Não existe nenhum megassalário. Exatamente porque tem ausência de juízes é comum não se tirar férias. Entra de férias e daqui a pouco tem alguém dizendo: volta. Aí tirou quinze dias e vai ficando. Para um dia gozar essas férias ou esperar para aposentar e receber em pecúnia. Quando menos se espera tinha gente aqui – eu tinha umas cinco férias vencidas – com mais de dez férias vencidas. O trabalhador, em qualquer canto, se ele não gozar as férias ele recebe em pecúnio. Por que só o juiz não pode receber? Havia autorização do CNJ para pagar essas férias não gozadas. O que aconteceu e chamou a atenção foi, primeiro, exatamente porque passaram muito tempo sem tirar férias os valores foram mais elevados. Se você se sacrifica, não tira as férias e fica trabalhando, é esquizofrênico isso. Aconteceu também caso específico de uma determinada juíza que já tinha sido afastada e depois reintegrada e passou um tempo sem receber salário. Não estava dentro da autorização dada pelo CNJ. Mas como o Tribunal não tinha como pagar, o Tribunal estava praticamente pagando a ela o equivalente aos juros, que no caso ela teria, diferentemente das férias vencidas, que ninguém recebeu com juros nem correção monetária.. Do ponto de vista da economicidade, era uma vantagem para o Tribunal. Já que estava com crédito, resolvia o problema e não deixava a herança do débito para a nova administração. Tinha caixa e ela tinha direito já assegurado pelos tribunais superiores. Agora, expressamente, estava autorizado pelo CNJ esse caso? Não.  O CNJ adiou o julgamento que seria na primeira terça feira de fevereiro. Deve ir para julgamento em  março. Acho que simplesmente se fez escândalo e está se apurando que valores foram esses e se as pessoas tinham direito.

Desempenho premiado

Existem no Tribunal algumas coisas que por razões diversas premiam juízes e servidores que produziram mais e melhor. Não é prêmio em dinheiro. Se tiver curso fora, vai um juiz e um funcionário. Todo mundo gosta. E essas premiações, embora sejam por razões diferentes, algumas levam em conta só a quantidade da produção, que é tentar passar a meta que o CNJ estabeleceu. Outras são realmente determinadas ações que precisam ser priorizadas pela sua natureza e repercussão social. A escola judicial faz cursos. Já eu estou propondo à presidência, primeiro a unificação, segundo a criação de um comitê gestor composto por assessores da presidência e Corregedoria, pelo representante da Amepe, enfim, bem horizontal, para acompanhar quais os critérios. Você precisa ter uma noção mais proporcional.

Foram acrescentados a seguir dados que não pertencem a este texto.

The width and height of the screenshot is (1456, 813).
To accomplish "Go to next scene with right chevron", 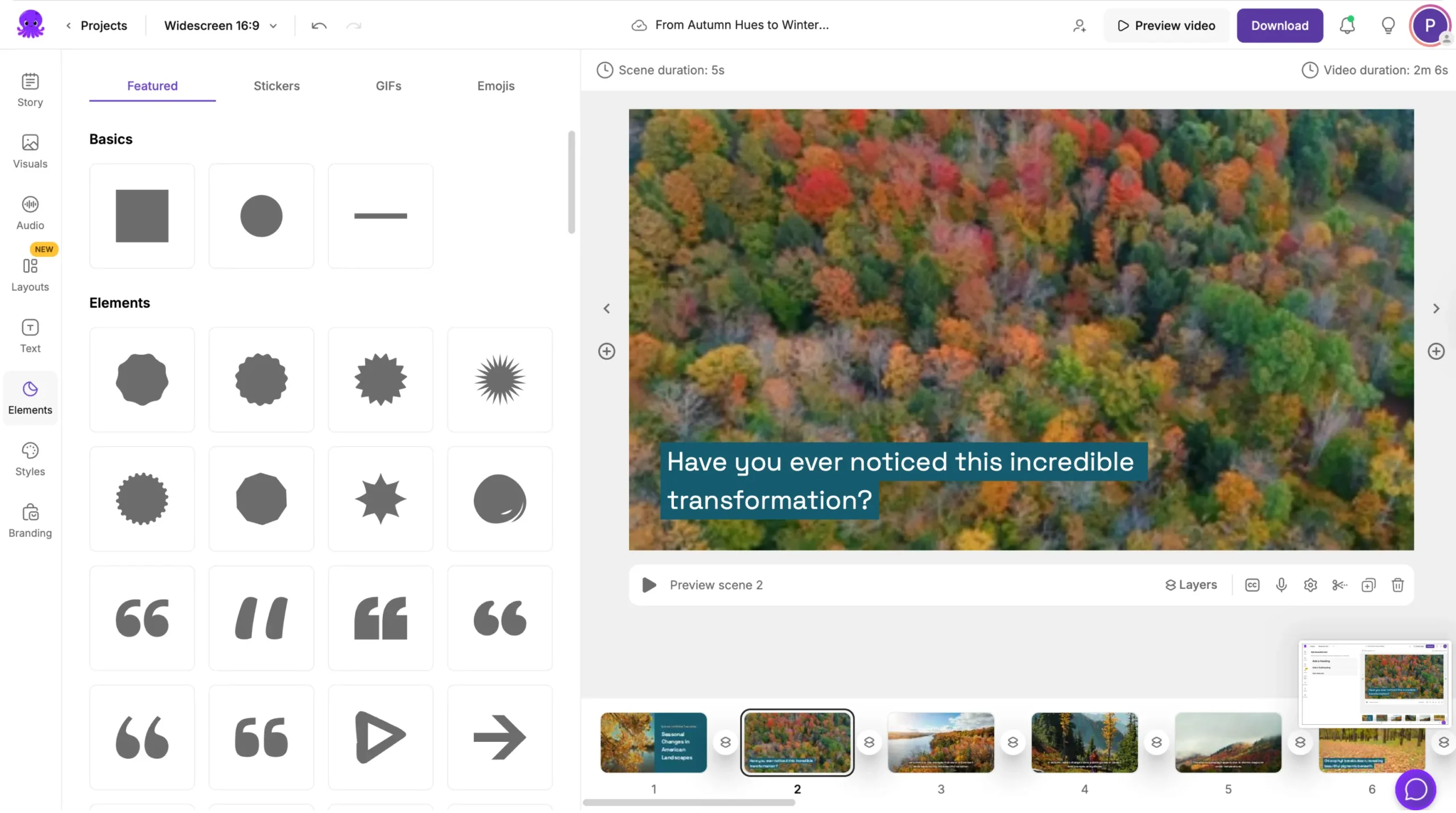I will click(1436, 309).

A Vara da Fazenda Municipal tem 750 mil processos. Se o juiz der cinco mil sentenças, não fez nada. Aí tem comarca com 500 processos. Então se o juiz der 50 sentenças no mês, ele julgou 10% de todo acervo. Você precisa analisar.

Sugestões do interior

Estamos, junto com a presidência, com a ideia de irmos ao interior para quatro encontros. Na capital seria um, com juízes e servidores. Vamos identificar a visão que eles têm dos problemas. Apanhar sugestões. E a gente precisa de boa parte dessas sugestões, partindo de quem está com a mão na massa e que normalmente tem correlação mais direta com a realidade.  Às vezes você tem um juiz que sempre trabalhou muito, tem produtividade altíssima e de repente afundou. O que está havendo? Nós não estamos trabalhando com máquina não, trabalhamos com seres humanos. Que tipo de apoio está precisando? Cada comarca tem seu problema. Mataram alguém na rua. Aí a pessoa diz: queremos justiça. Ninguém diz: queria que o promotor denunciasse, a polícia investigasse e entregasse ao promotor em tempo hábil; queria que fizesse audiência de custódia na hora. As pessoas não têm essa visão complexa do sistema e termina sobrando para o Judiciário.

Audiências de custódia

As pessoas criticam as audiências de custódia porque elas não ouviram uma frase de Jesus Cristo que na hora de morrer disse: pai, perdoai porque eles não sabem o que fazem. A maioria esmagadora das pessoas presas em flagrante não precisa ficar presa porque não será condenada à privação de liberdade. Ou porque o delito é de pequeno potencial ofensivo ou porque a qualidade da prova é insuficiente ou porque não há risco para a instrução penal se o indivíduo estiver em liberdade. Isso acontece nos crimes de ocasião. As prisões em flagrante, 60% delas permanecem após a audiência de custódia. O restante, os 40%, ficaria à mercê de marginais contumazes se fosse para a prisão. Não está se soltando a rodo.

Direito de se expressar

O direito de liberdade de expressão não é um direito absoluto para ninguém. Sempre que eu ofender alguém, se eu cometer uma injúria ou difamação, eu posso vir a ser processado ou criminalmente ou em uma reparação de danos. Ninguém é obrigado a ser padre. Vai ser se quiser. Mas aquilo que obtém no confessionário, não pode passar adiante. A autoridade policial e judicial também sabe disso. Não posso sair dizendo no jornal, nas redes sociais que o CNJ erra, que o juiz erra. Mas as redes sociais têm dado voz às pessoas e alguns atuam nela desenfreadamente. Mas dizer que juiz não pode estar nas redes isso é besteira. É o mundo moderno. Mas sempre tem que ter alguém que fiscalize porque alguns passam da conta. No geral, é ser humano como outro qualquer e tem direitos como outras pessoas Se passar do  limite nas redes, se recebermos a denúncia e é constatada, responde procedimento disciplinar.